CWE-1038: Insecure Automated Optimizations
Learn about CWE-1038 (Insecure Automated Optimizations), its security impact, exploitation methods, and prevention guidelines.
What is Insecure Automated Optimizations?
• Overview: Insecure Automated Optimizations occur when a product uses a mechanism to automatically improve code characteristics, like performance, but these optimizations unintentionally compromise security assumptions.
• Exploitation Methods:
- Attackers can exploit this vulnerability by identifying and leveraging the unintended side effects of the optimizations.
- Common attack patterns include side-channel attacks, where optimizations expose information that can be used to deduce sensitive data or application behavior.
• Security Impact:
- Direct consequences include unauthorized access to sensitive information or system resources.
- Potential cascading effects could lead to broader system compromises or data breaches.
- Business impact may involve loss of customer trust, legal ramifications, and financial losses due to data breaches.
• Prevention Guidelines:
- Specific code-level fixes involve careful analysis and testing of optimization changes to ensure they do not introduce security vulnerabilities.
- Security best practices include incorporating security reviews in the optimization process and maintaining a balance between performance and security.
- Recommended tools and frameworks include static and dynamic analysis tools that can help identify unintended security consequences of optimizations.
Technical Details
Likelihood of Exploit:
Affected Languages: Not Language-Specific
Affected Technologies: Not specified
Vulnerable Code Example
Python Example
import math
def calculate_area(radius):
# The function uses a naive optimization by converting the radius to an integer.
# This can lead to losing precision and create unexpected results for small radius values.
optimized_radius = int(radius) # This conversion causes precision loss
return math.pi * optimized_radius * optimized_radius
# Example usage
radius = 2.5
print("Area:", calculate_area(radius)) # Outputs incorrect area due to precision loss
Explanation
In this vulnerable code example, the function calculate_area
attempts to optimize by converting the radius
from a floating-point number to an integer. This leads to significant precision loss, especially for non-integer radius values, resulting in incorrect area calculations.
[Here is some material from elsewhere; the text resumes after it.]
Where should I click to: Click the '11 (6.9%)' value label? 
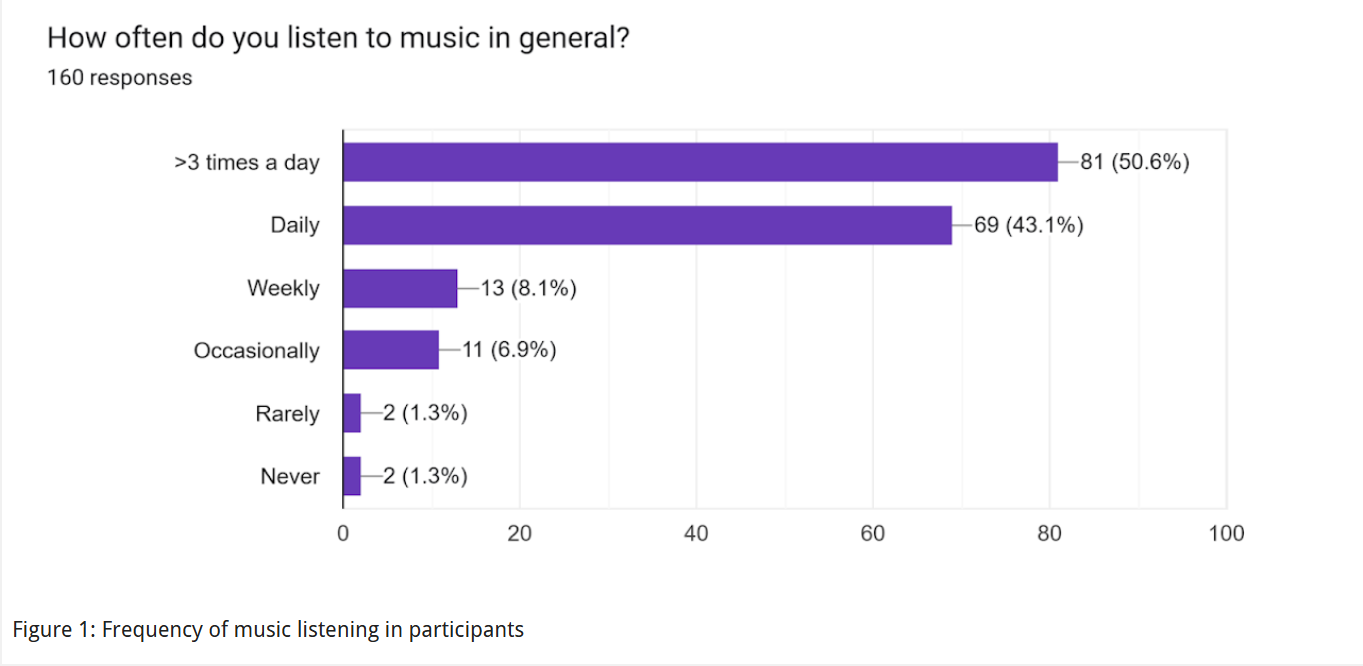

Such precision loss can be critical in applications where exact measurements are crucial, such as in scientific computations or financial applications.
How to fix Insecure Automated Optimizations?
To address the issue of insecure automated optimizations, follow these guidelines:
- Avoid unnecessary type conversions that could lead to precision loss.
- Ensure any optimization preserves the intended accuracy and behavior of the program.
- Use appropriate data types and functions that maintain precision, especially for calculations involving floating-point numbers.
Fixed Code Example
import math
def calculate_area(radius):
# Maintain the radius as a float to ensure precision is not lost.
# This ensures the calculation retains its precision and correctness.
return math.pi * radius * radius
# Example usage
radius = 2.5
print("Area:", calculate_area(radius)) # Correctly calculates area with full precision
Explanation
In the fixed version, the unnecessary conversion to an integer is removed. The function now computes the area using the full precision of the floating-point radius
, preserving the integrity and correctness of the calculation. This example highlights the importance of maintaining precision in calculations, especially when dealing with floating-point numbers, to prevent unintended inaccuracies.